WHAT TO DO: Convert everything from the start of the rows down to the line containing "This screenshot has height=1047, width=1862." into a numbered list, including that line and leaving out blank lines.

[Records]
....

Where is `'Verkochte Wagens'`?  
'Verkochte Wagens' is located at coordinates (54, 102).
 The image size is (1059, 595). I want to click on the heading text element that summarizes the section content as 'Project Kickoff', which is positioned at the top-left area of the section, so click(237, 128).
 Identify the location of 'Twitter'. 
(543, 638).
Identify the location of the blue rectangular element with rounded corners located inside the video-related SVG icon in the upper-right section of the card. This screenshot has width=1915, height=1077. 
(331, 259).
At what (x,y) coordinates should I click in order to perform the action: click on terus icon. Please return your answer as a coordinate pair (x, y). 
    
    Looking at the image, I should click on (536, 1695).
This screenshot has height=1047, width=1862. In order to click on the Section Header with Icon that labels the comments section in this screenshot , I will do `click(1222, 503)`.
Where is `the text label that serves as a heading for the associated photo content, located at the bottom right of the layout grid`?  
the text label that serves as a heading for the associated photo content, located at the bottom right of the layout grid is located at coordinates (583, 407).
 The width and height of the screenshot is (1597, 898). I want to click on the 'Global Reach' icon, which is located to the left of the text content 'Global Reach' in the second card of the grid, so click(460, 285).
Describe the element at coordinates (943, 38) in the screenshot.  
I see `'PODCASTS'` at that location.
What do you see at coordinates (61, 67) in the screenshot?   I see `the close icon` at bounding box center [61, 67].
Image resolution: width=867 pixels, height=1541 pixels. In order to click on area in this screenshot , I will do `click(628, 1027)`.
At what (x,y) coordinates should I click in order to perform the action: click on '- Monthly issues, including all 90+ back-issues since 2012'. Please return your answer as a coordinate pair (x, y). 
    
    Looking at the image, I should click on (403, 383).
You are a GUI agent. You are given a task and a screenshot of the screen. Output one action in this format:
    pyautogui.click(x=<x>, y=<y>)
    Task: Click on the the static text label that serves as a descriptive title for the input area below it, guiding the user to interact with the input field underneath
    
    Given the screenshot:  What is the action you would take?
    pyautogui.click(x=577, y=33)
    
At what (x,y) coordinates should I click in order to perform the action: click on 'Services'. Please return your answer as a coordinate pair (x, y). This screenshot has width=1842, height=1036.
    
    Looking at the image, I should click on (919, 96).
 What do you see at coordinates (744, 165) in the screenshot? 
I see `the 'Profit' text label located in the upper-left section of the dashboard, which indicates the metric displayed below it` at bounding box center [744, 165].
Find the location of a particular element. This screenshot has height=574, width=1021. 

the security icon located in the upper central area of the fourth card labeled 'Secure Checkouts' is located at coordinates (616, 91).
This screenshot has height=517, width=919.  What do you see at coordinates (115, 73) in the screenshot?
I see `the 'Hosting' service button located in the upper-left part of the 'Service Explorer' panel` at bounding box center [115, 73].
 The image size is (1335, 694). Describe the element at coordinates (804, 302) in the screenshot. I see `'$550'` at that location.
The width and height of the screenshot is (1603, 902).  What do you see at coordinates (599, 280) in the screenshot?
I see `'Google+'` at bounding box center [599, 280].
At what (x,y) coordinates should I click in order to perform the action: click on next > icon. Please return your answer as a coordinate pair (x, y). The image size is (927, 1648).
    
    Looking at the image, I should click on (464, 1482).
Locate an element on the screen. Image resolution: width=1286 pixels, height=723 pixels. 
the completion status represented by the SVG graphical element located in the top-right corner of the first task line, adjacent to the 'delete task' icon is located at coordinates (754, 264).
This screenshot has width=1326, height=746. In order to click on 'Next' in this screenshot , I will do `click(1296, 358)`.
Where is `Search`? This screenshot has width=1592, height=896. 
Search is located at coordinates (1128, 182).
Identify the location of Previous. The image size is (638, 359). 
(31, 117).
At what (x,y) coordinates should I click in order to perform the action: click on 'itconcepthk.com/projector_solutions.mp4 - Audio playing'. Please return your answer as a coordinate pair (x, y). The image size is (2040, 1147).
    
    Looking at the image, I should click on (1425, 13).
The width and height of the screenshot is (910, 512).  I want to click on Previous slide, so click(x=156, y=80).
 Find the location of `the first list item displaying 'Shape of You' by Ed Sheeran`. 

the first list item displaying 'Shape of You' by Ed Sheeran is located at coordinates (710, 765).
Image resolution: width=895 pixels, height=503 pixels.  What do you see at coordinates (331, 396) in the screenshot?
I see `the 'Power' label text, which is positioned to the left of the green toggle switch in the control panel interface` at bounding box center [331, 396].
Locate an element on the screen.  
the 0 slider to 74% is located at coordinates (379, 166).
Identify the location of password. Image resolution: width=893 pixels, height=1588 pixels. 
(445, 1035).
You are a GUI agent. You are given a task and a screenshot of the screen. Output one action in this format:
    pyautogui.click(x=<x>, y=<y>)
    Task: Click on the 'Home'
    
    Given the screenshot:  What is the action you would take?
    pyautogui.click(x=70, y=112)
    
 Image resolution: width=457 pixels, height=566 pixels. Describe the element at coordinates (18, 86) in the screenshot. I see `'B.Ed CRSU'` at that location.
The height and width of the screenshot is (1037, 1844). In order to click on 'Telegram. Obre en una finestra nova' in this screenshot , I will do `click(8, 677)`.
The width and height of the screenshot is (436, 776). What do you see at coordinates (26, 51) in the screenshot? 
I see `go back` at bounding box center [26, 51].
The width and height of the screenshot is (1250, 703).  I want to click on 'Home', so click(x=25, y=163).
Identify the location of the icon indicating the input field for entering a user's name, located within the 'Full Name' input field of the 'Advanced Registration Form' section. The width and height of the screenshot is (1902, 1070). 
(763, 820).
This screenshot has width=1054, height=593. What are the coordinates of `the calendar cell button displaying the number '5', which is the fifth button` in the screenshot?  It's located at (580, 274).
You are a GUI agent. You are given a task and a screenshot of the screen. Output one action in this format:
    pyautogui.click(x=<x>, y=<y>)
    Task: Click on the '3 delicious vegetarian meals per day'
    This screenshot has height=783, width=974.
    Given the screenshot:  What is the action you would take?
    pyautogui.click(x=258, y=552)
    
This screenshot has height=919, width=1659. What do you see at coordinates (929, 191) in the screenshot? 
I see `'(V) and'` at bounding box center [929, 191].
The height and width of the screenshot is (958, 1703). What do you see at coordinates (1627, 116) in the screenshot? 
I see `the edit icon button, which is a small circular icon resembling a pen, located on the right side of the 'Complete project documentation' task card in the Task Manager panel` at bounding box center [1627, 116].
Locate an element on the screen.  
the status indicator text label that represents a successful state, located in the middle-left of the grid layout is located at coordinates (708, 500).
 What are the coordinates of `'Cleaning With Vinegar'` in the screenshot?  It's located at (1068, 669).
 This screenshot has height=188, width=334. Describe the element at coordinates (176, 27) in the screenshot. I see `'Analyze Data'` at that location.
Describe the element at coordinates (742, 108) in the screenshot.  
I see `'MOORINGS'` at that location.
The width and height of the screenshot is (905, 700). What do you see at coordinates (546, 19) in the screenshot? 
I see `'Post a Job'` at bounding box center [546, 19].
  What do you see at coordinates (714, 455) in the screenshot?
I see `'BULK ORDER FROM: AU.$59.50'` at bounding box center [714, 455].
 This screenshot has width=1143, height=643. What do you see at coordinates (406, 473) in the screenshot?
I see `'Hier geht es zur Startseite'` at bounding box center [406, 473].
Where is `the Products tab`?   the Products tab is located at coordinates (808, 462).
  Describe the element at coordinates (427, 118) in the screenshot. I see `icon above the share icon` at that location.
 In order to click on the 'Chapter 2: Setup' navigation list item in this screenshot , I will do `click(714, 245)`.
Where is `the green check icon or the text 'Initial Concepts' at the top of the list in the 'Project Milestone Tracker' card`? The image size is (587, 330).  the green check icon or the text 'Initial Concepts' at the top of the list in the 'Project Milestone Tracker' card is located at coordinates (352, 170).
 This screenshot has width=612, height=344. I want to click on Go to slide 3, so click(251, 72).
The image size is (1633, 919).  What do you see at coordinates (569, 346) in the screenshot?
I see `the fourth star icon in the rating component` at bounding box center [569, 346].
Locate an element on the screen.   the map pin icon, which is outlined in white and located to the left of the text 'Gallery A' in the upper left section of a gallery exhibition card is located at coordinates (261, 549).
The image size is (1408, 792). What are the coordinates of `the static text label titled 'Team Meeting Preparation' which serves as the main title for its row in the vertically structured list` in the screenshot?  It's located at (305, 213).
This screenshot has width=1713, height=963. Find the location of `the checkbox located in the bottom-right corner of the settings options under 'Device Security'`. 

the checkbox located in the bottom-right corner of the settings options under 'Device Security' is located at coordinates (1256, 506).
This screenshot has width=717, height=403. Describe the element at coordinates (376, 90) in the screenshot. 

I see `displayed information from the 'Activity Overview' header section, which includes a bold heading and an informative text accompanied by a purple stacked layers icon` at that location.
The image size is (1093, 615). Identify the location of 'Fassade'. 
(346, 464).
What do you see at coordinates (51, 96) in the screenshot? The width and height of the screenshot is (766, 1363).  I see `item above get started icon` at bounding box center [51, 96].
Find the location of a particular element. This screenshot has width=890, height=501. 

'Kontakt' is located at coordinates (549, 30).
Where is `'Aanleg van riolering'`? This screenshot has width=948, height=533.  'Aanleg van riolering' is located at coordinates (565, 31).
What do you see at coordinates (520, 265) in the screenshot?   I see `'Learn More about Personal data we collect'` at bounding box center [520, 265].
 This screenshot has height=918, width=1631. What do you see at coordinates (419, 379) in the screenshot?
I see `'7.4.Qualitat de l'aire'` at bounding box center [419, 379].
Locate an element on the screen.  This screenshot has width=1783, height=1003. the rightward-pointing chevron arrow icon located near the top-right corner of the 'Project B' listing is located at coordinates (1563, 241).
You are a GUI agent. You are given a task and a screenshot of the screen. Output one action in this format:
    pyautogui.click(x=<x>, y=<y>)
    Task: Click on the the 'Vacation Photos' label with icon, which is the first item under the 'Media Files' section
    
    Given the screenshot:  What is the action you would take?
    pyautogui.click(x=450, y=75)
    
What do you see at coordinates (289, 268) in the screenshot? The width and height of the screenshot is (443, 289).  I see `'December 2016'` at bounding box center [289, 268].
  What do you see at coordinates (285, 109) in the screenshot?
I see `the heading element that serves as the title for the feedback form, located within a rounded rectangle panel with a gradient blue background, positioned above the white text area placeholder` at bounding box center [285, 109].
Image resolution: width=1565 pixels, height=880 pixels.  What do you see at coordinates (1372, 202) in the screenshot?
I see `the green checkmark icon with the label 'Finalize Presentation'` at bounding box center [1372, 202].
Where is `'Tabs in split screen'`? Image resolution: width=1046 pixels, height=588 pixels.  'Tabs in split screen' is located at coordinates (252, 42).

....

REPLY TO THE EXERCISE:
1. Where is `'Verkochte Wagens'`?  
2. 'Verkochte Wagens' is located at coordinates (54, 102).
3.  The image size is (1059, 595). I want to click on the heading text element that summarizes the section content as 'Project Kickoff', which is positioned at the top-left area of the section, so click(237, 128).
4.  Identify the location of 'Twitter'. 
5. (543, 638).
6. Identify the location of the blue rectangular element with rounded corners located inside the video-related SVG icon in the upper-right section of the card. This screenshot has width=1915, height=1077. 
7. (331, 259).
8. At what (x,y) coordinates should I click in order to perform the action: click on terus icon. Please return your answer as a coordinate pair (x, y). 
9.     Looking at the image, I should click on (536, 1695).
10. This screenshot has height=1047, width=1862. In order to click on the Section Header with Icon that labels the comments section in this screenshot , I will do `click(1222, 503)`.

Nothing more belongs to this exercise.